There’s always a mountain to climb, particularly in painting. Robert van Keppel does so not to reach the highest peak, but to discover the deepest colours in minerals hidden in the mountains. Over the last eight years, he has been creating abstract paintings that have both the atmosphere of the mountain landscape and the character of minerals as their starting points. For a painter who used to produce figurative work, including landscapes and portraits, this is a radical change in his artistic practice. While you could say that he’s still working with paint on canvas, the non-figurative is a very different story from the narrative of realist painting.

When things get too easy, the true artist looks for something beyond what he has already achieved. He tries to stretch himself so as to develop his work and make it more essential. In this, it hardly matters whether he’s an abstract painter turning to figurative work, like the exponent of abstract expressionism Philip Guston, or a figurative painter turning to abstraction, like Robert van Keppel.

Born in Amsterdam, Robert grew up in De Bilt, in a family where the father was a philosopher, the mother a fashion designer. He loved to draw and paint as a child, but it wasn’t a serious occupation yet. At Werkplaats Kindergemeenschap (formerly the Kees Boeke School) in Bilthoven, Robert’s art teacher Maarten Bertheux encouraged him to take things further, which he did eventually, after a good many years. After completing secondary school and a year of military service, Robert went to the University of Amsterdam to study Philosophy for three years. He then switched to the Gerrit Rietveld Academy, where he applied himself with great enthusiasm to painting, drawing and graphics from 1989 to 1993. He opted for a traditional, technical approach to his painting in those days, producing realist work with an expressionist twist. An important series in terms of the content of his work at that time consisted of various paintings, etchings and lithos of the death masks of historical figures, inspired by Das Letzte Gesicht (1929) by Egon Friedell. He was only able to complete this series with drawings of his parents on their deathbeds, first his mother, and later his father, two years ago now.

Over the years, Robert has developed a multi-faceted practice, painting as well as teaching art and art history at various educational and cultural institutions. He considers the one as feeding the other, and doesn’t differentiate between the meaning of these different activities for his art.

Around 2010 Robert began to tire of his successful realist and figurative work. A trip to New York heralded a dramatic change. At the Museum of Modern Art, he was bowled over by the work of abstract impressionists like Jackson Pollock and Willem de Kooning. Of course, he’d seen their work before, but experiencing them so directly, he discovered that he had something other to explore than what he had done until then. He found a connection between visualising colour, light and space in intangible form, and his walks and climbs in the mountains. Robert regularly travels to the German ‘city of minerals’, Idar-Oberstein, surrounded by steep rock formations where minerals are found that have been cut and polished locally since the fourteenth century. In the early twentieth century, the town included more than 150 workshops, working mostly agate and amethyst from Brazil, as Idar-Oberstein’s own minerals became depleted by the end of the eighteenth century.
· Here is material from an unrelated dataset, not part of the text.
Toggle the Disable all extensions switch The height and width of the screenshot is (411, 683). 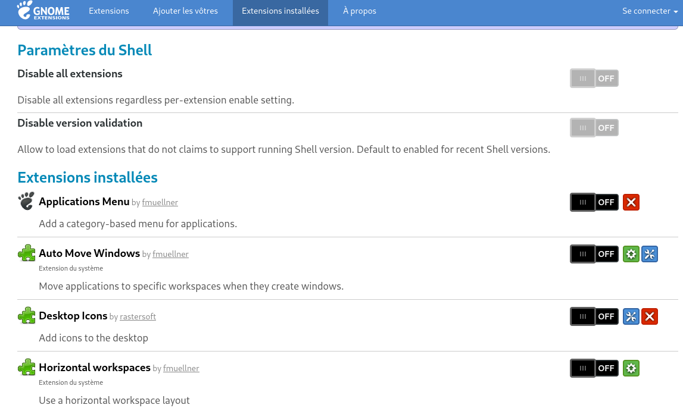pos(594,79)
It is in this environment that Robert finds the essence of his work. The minerals in his own collection are characterised by a depth of colour that’s almost unseen, its intensity only visible when the minerals are held to the light. That is why minerals are the raw material for pure pigments used in painting – alongside synthetic pigments that absorb and reflect light in a similar way, of course. Besides the overwhelming depth of colour of those natural pigments, the atmospheric mountain landscape is itself a source of inspiration: Robert uses his explorations of glaciers to create paintings that visualise the colours of ice and snow.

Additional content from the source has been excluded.